DT will be entitled to share your personal data such as visits or membership and traffic information such as browsing activity on e-commerce platforms and mobile applications operated by DT; for the purpose of enabling DT to fulfill its obligations arising from the law (including but not limited to fighting crime, threats to government and public safety and other similar circumstances where DT is obligated to provide legal and administrative notifications or information), with public authorities and organizations that are legally entitled to request such information.
DT retains the personal data it processes through the mobile website, for periods stipulated by the relevant laws or periods required by the purpose of processing pursuant to article 7 and 17 to the PDP Law and article 138 to the Turkish Penal Code. Upon the expiration of such periods, DT will delete, destroy or anonymize the data as per the provisions of the Regulation on the Deletion, Destruction or Anonymization of Personal Data.

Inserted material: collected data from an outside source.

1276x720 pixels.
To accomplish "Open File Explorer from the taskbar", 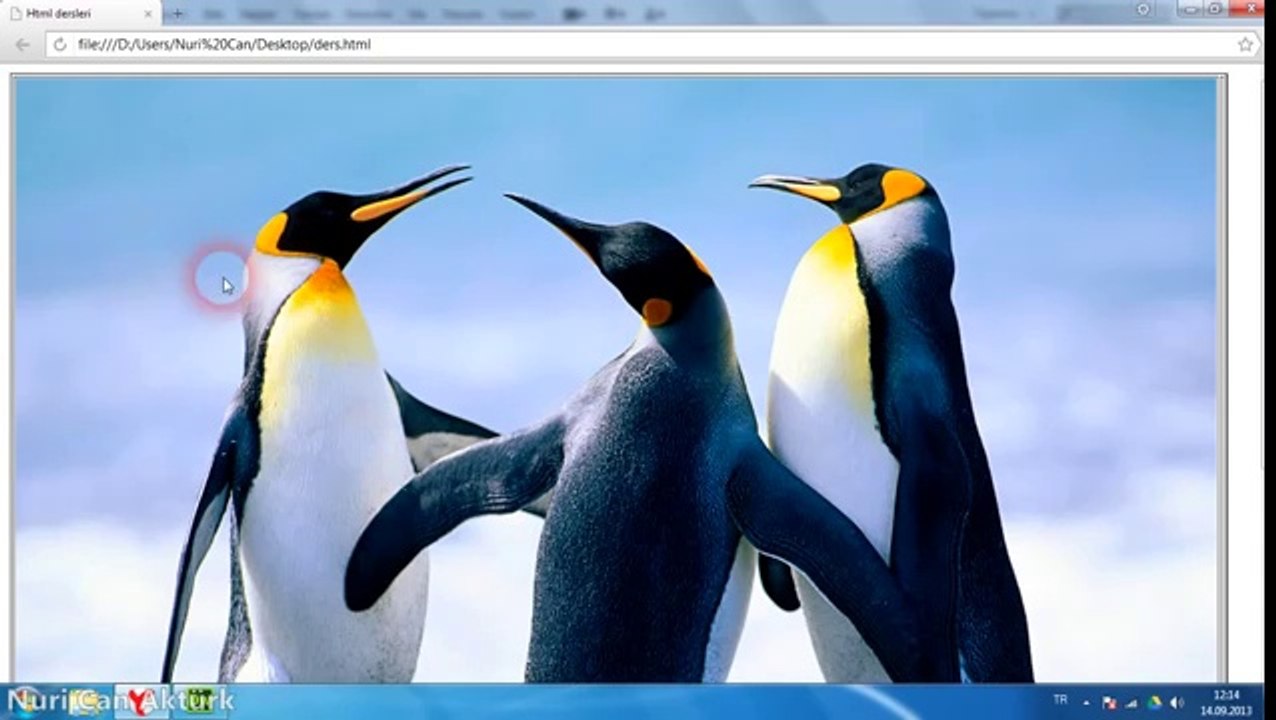I will [84, 701].
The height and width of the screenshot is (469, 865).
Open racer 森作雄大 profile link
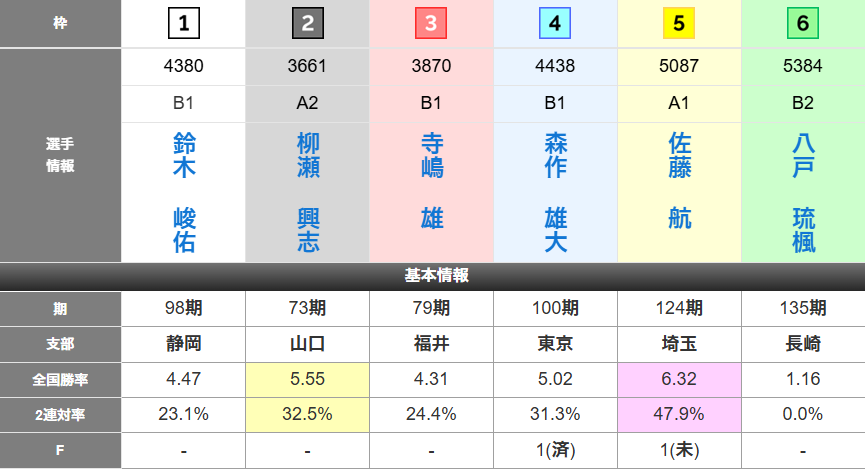click(x=555, y=193)
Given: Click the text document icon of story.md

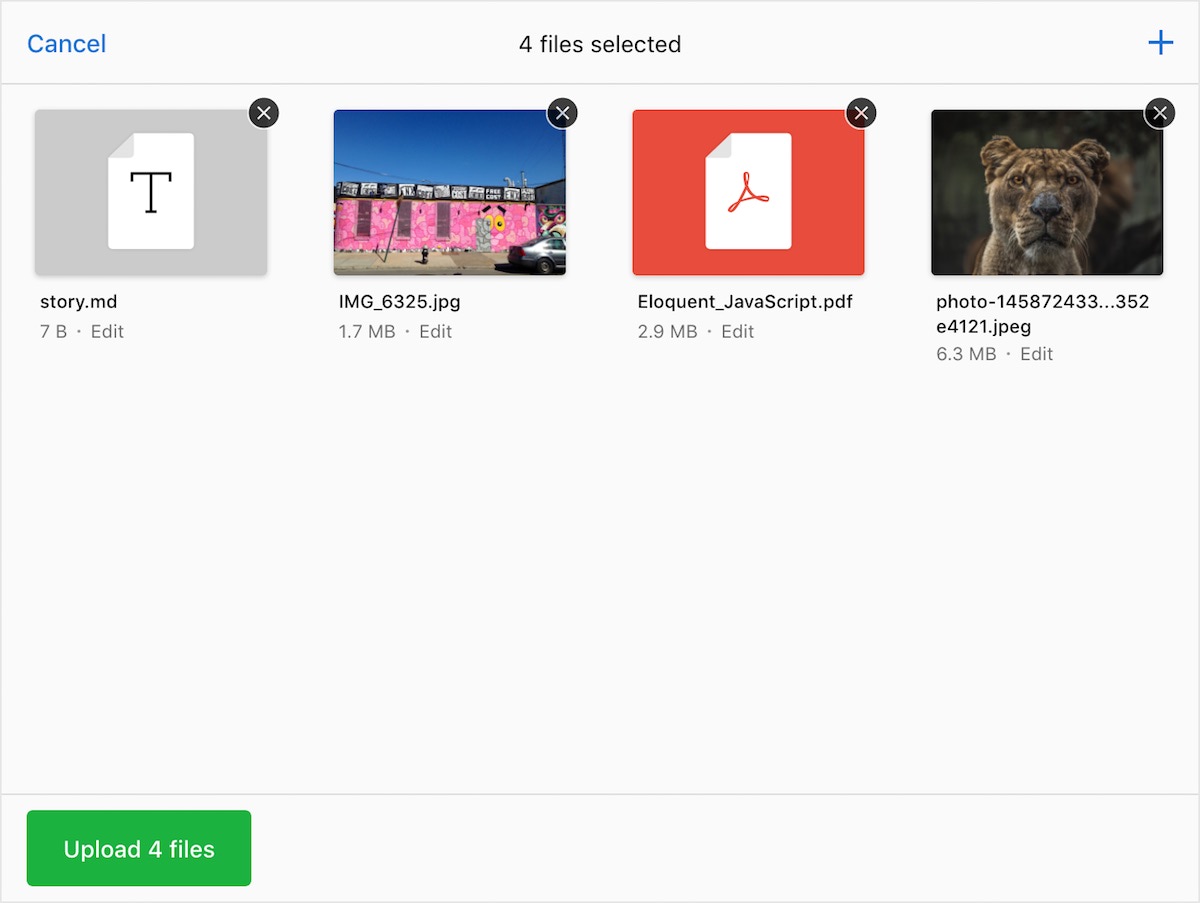Looking at the screenshot, I should pos(151,191).
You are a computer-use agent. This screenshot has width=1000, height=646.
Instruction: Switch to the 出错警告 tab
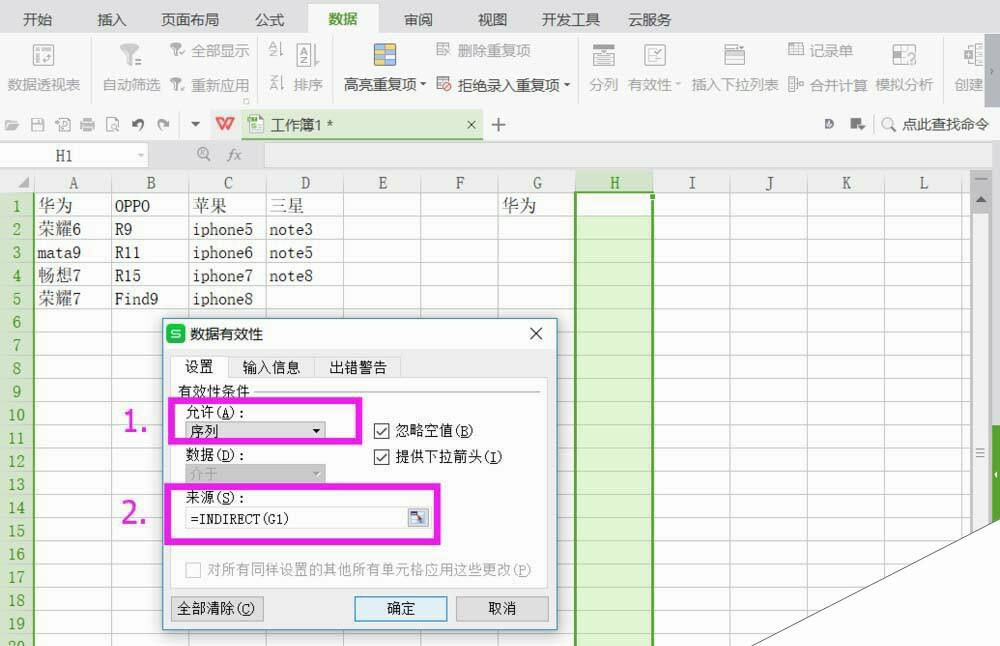[x=358, y=367]
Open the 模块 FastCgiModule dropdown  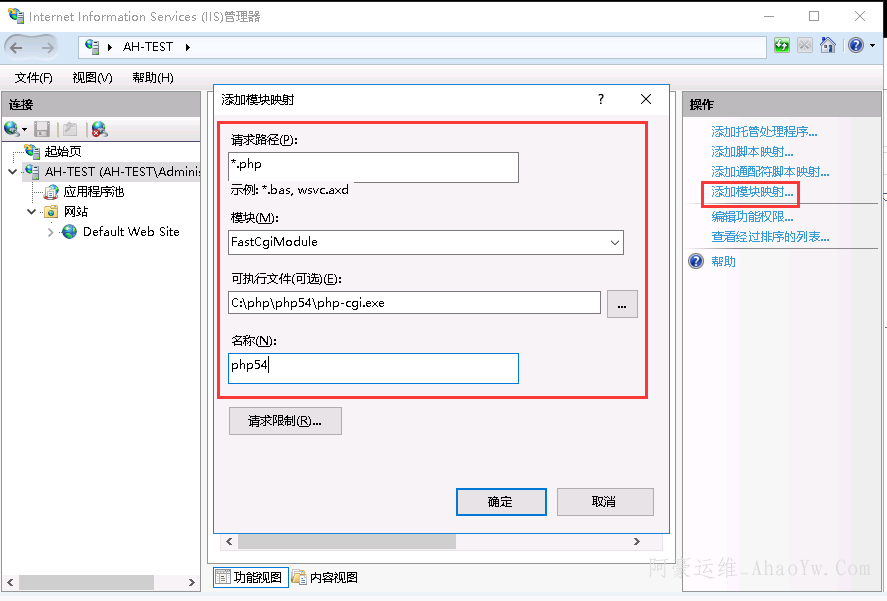point(614,242)
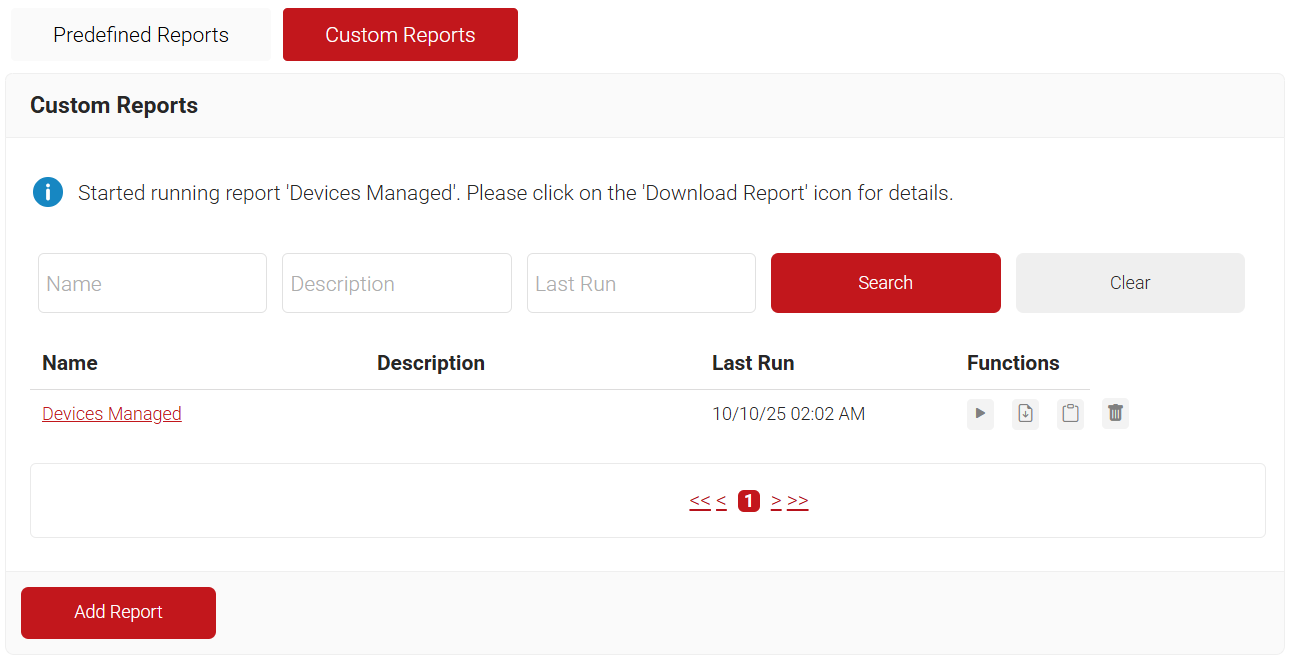Delete the Devices Managed report
The image size is (1290, 657).
[1115, 414]
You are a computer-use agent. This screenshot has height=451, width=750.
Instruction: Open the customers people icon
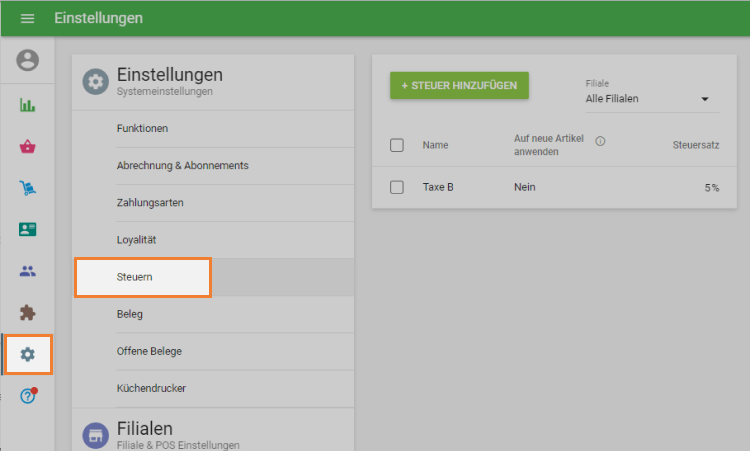tap(28, 271)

Deletion of personal data by DT refers to the process of rendering the personal data completely inaccessible or unusable by the relevant users. For this purpose, DT creates and implements an access authorization and control matrix at the user level and takes the necessary measures to carry out the deletion on the database.
Destruction of personal data by DT refers to the process of rendering the personal data completely inaccessible, irretrievable and unusable by any party.
Anonymization of personal data by DT refers to the process where the personal data is rendered so that it cannot be associated with any identified or identifiable natural person even in case the personal data is matched with other data.
DT explains the methods of deletion, destruction and anonymization and the technical and administrative measures it has taken for this purpose under the Personal Data Retention and Destruction Policy prepared pursuant to the Regulation on the Deletion, Destruction or Anonymization of Personal Data in detail. This Policy also defines the time period for the periodic destruction stipulated by the Regulation as 6 months.
DT may make changes to this Privacy/Personal Data Protection Policy at any time. These changes immediately take effect following the issuance of the new and amended Privacy/Personal Data Protection Policy. The necessary information will be provided to you, our members, to inform you of the changes made to this Privacy/Personal Data Protection Policy.